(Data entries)
◆ ◆ ◆ ◆ ◆ ◆ ◆

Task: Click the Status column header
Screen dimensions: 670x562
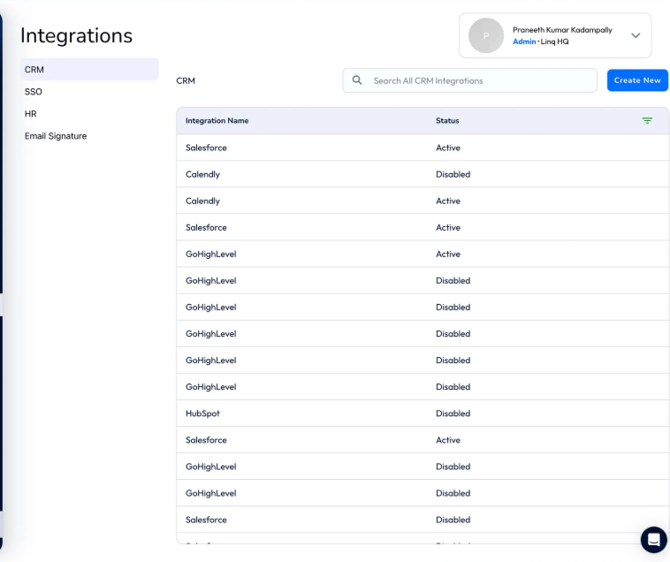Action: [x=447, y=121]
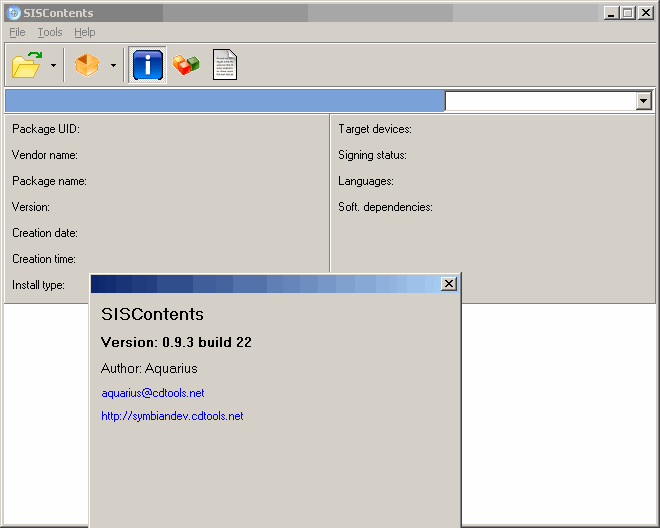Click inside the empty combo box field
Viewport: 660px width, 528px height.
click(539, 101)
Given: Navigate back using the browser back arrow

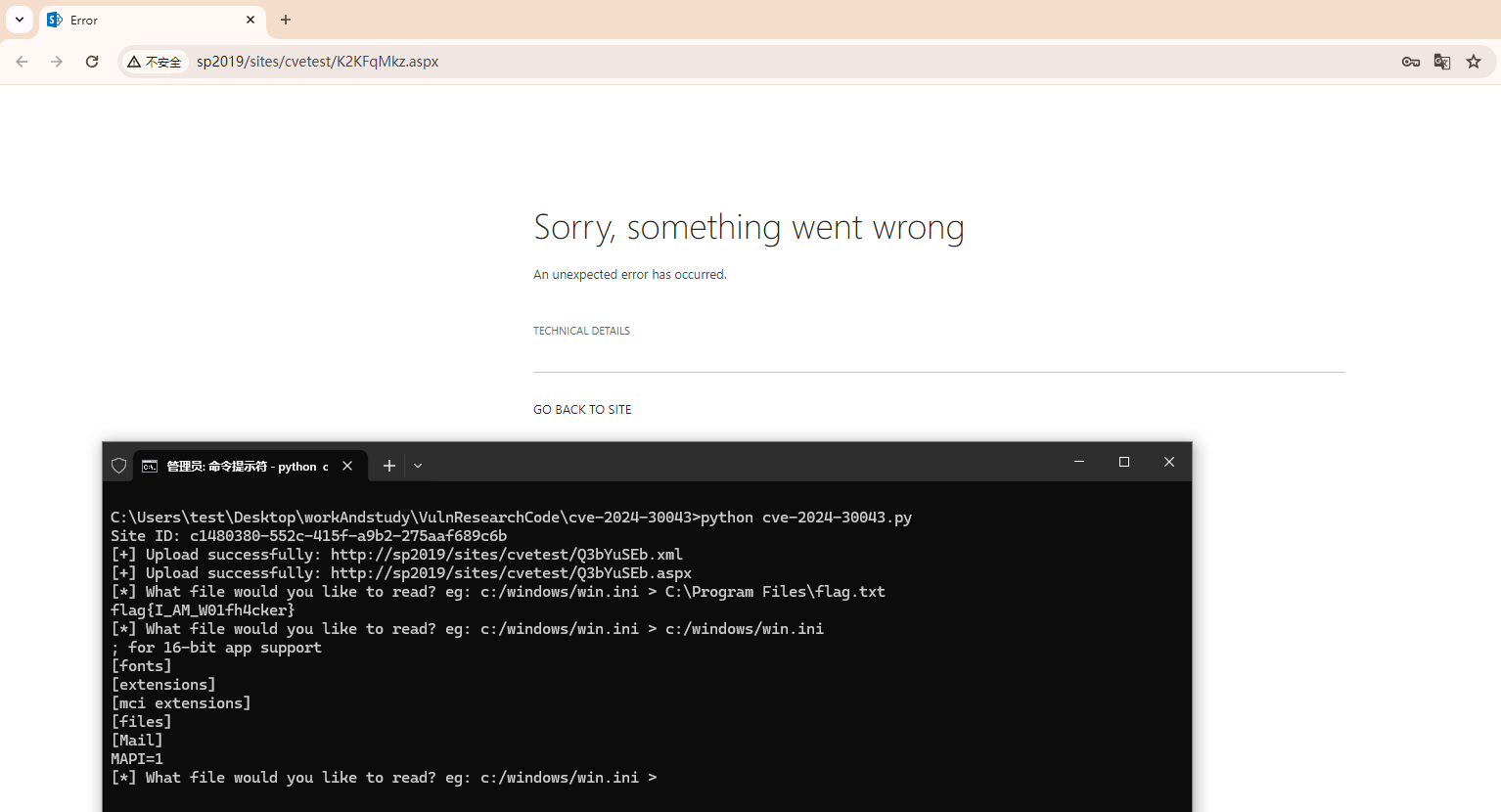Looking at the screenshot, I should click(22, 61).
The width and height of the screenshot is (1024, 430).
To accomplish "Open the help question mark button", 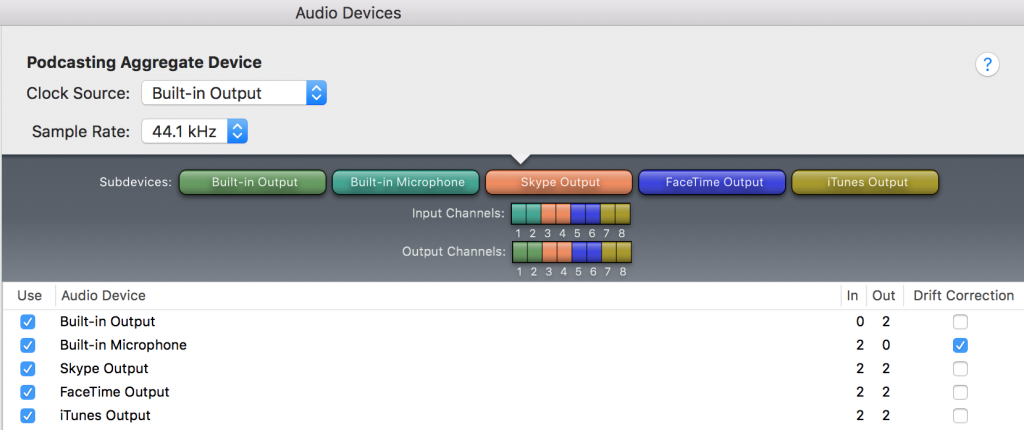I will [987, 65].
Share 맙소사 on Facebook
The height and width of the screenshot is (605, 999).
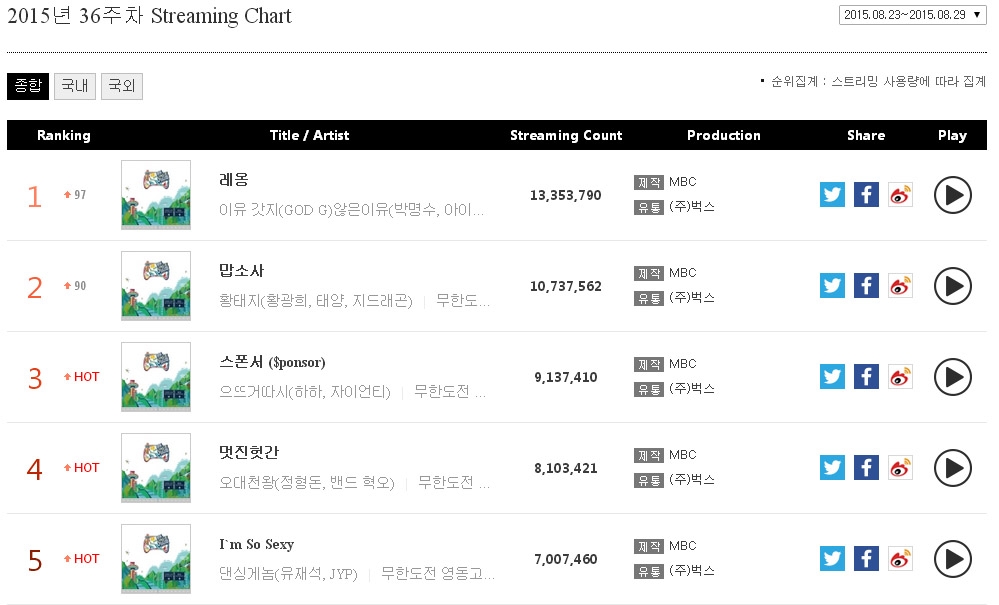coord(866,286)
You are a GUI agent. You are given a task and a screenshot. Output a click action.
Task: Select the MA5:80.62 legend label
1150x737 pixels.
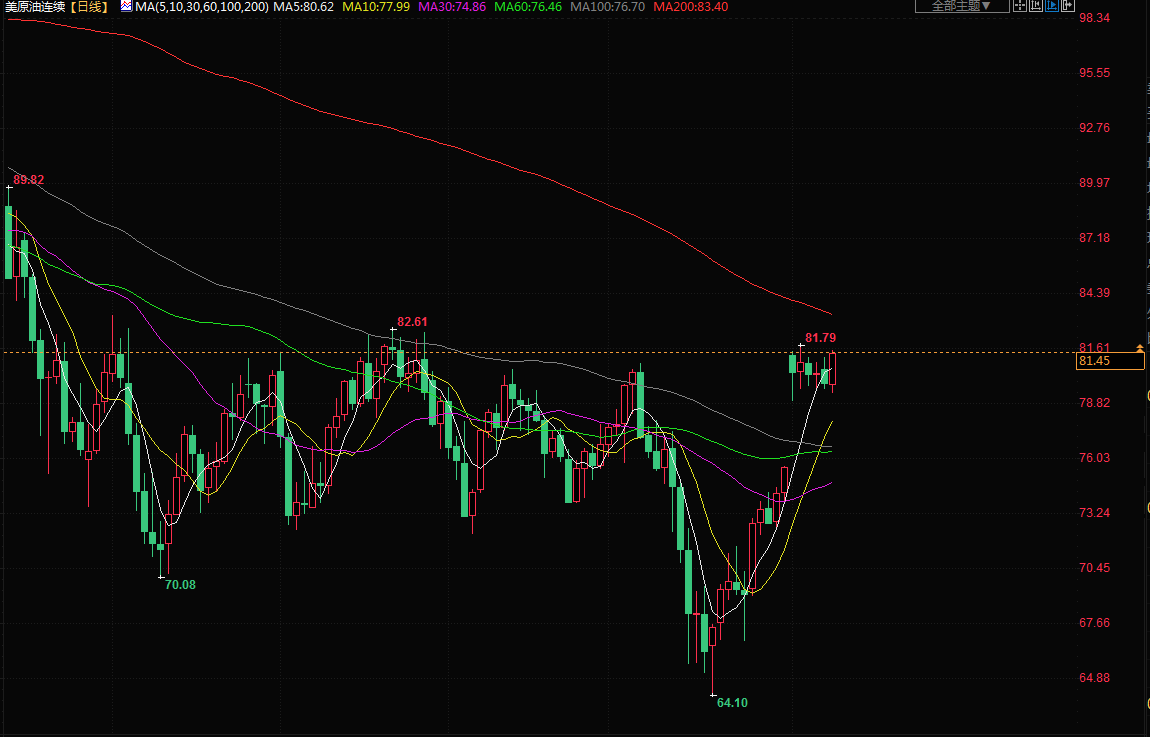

◆ ◆ ◆ ◆ ◆ ◆ ◆

WHAT THE TASK ASKS:
Count the lines above that contain the word "height". Reply with the number only.

RESPONSE FOR THIS EXERCISE:
3